Please find each line in the records that contains the word "This", and copy those lines in full. Case counts.

___ Source material ___

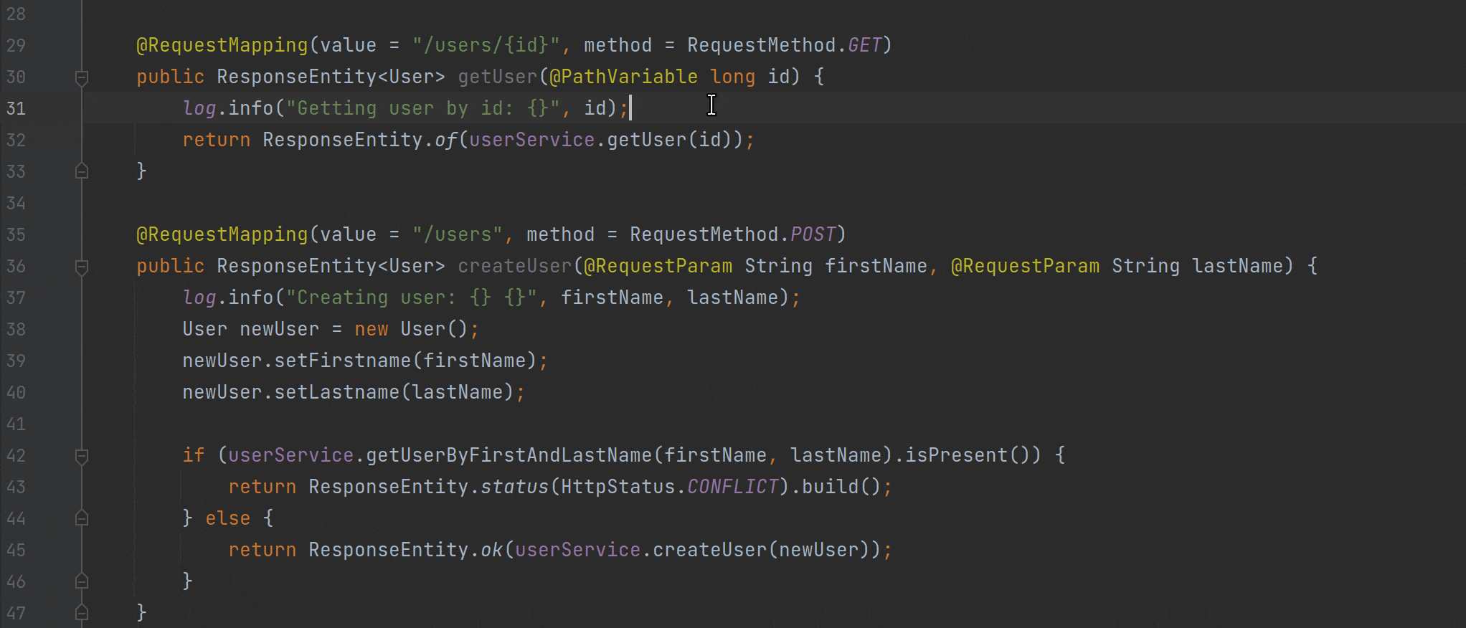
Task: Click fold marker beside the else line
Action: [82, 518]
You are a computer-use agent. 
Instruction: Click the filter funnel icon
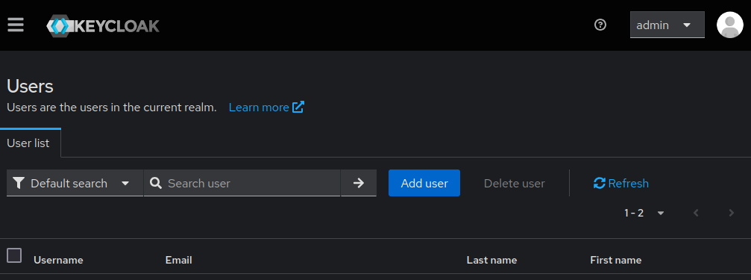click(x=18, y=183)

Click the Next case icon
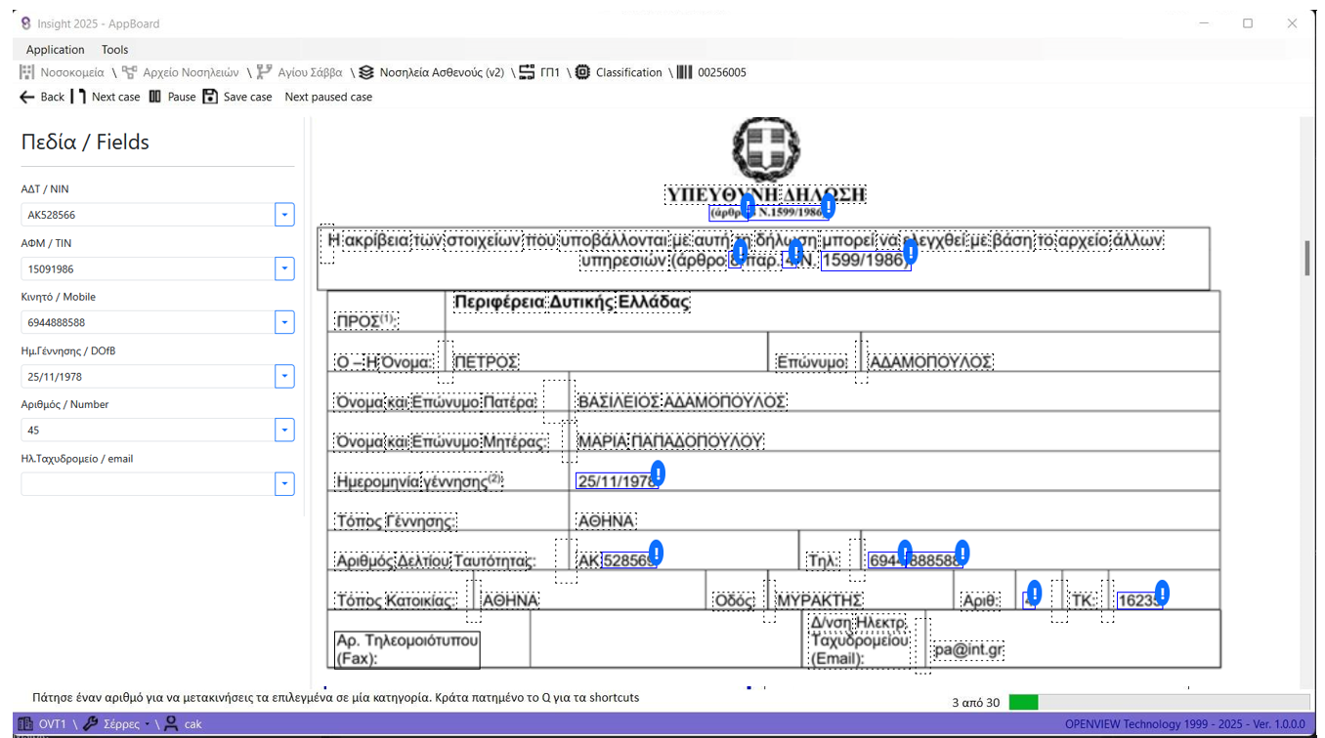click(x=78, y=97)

___
___ Source material ___

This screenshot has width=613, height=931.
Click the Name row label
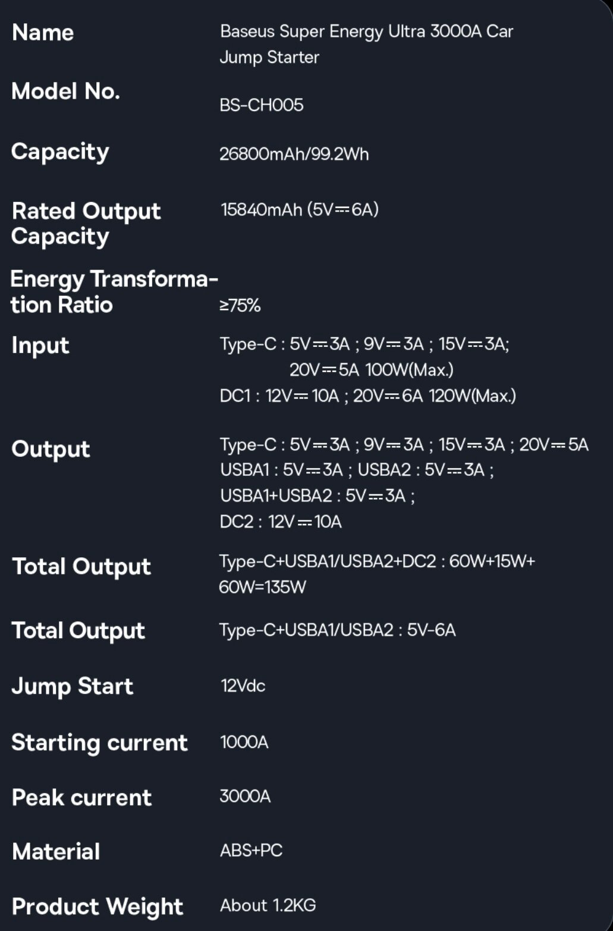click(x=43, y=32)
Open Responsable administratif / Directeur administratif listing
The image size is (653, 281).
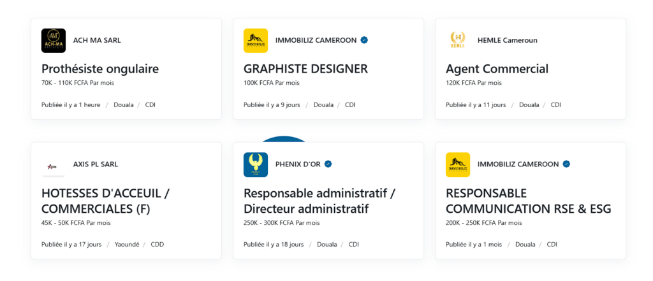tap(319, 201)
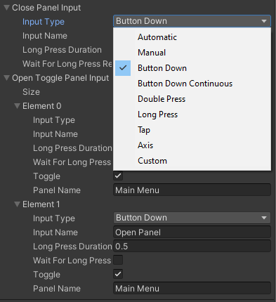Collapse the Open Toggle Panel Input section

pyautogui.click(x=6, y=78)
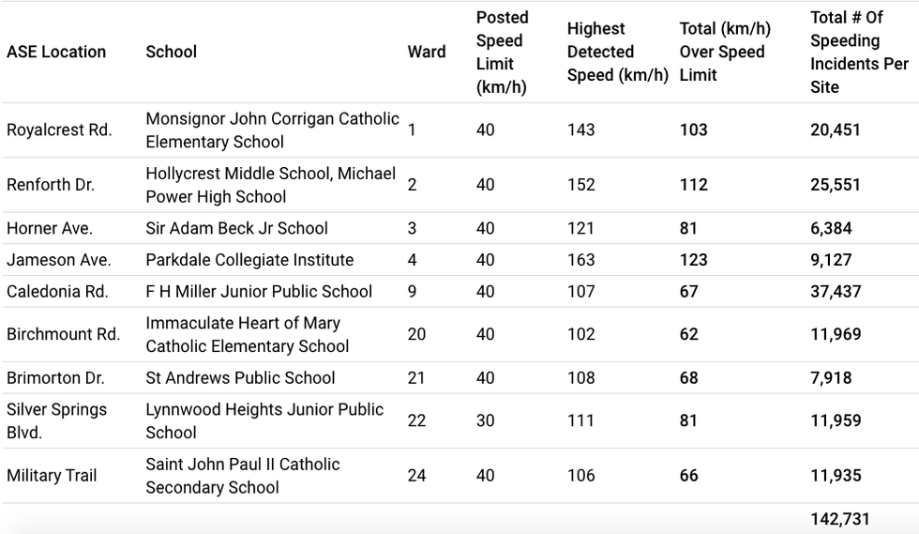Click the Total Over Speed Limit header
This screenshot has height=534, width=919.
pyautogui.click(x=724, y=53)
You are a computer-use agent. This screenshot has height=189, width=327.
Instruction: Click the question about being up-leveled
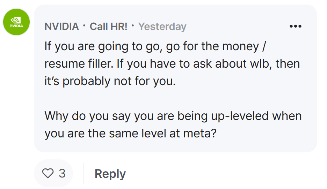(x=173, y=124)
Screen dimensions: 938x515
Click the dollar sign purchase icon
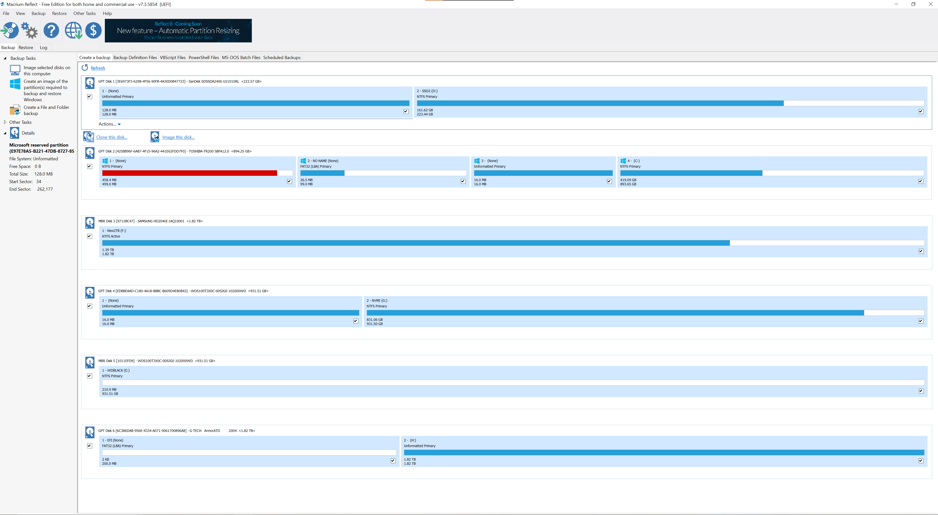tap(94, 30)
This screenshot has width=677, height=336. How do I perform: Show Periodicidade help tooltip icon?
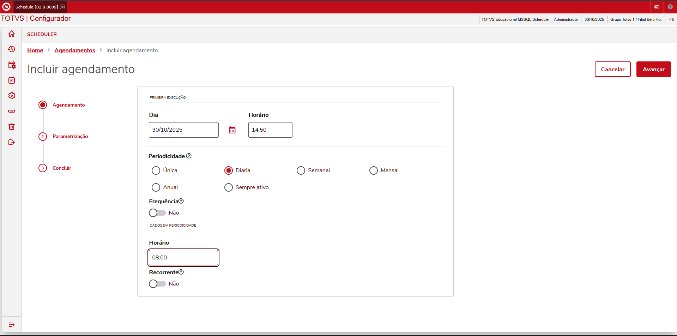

___
___ Source material ___

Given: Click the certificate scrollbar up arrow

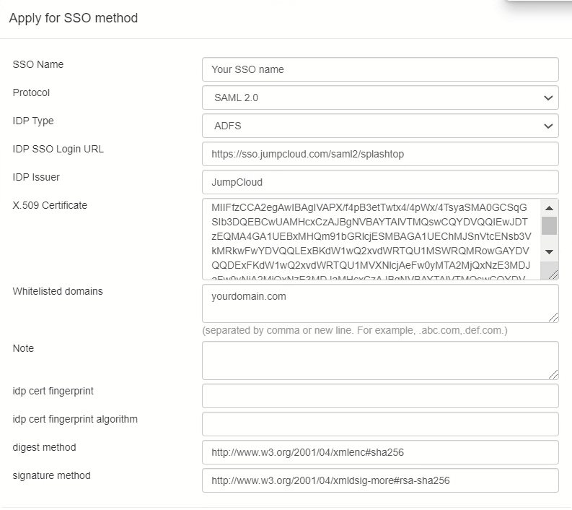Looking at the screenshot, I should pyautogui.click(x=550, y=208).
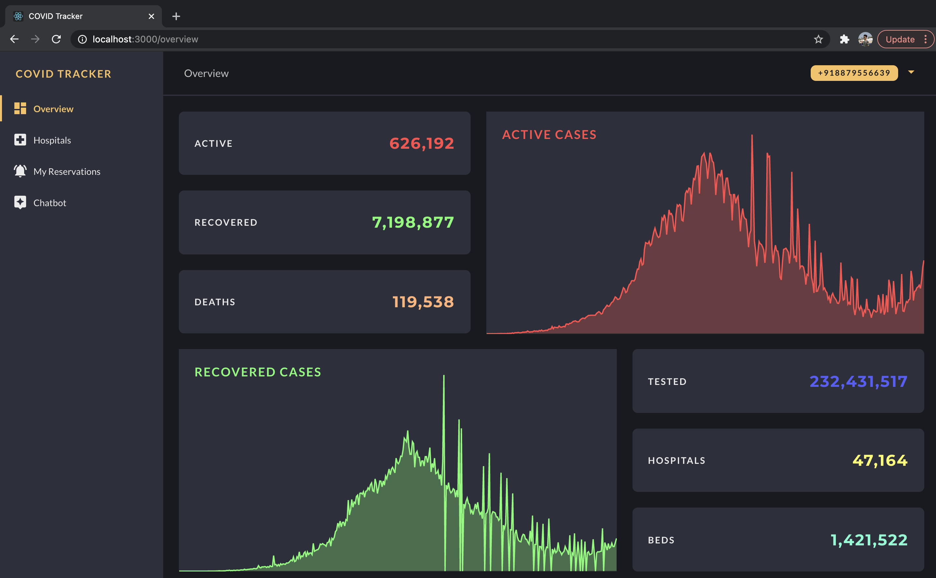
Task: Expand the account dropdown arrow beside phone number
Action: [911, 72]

___

- **Result**:
This screenshot has width=613, height=931.
This screenshot has height=534, width=919.
You are a computer-use agent. This screenshot has height=189, width=327.
This screenshot has width=677, height=336. How do I perform: Show Periodicidade help tooltip icon?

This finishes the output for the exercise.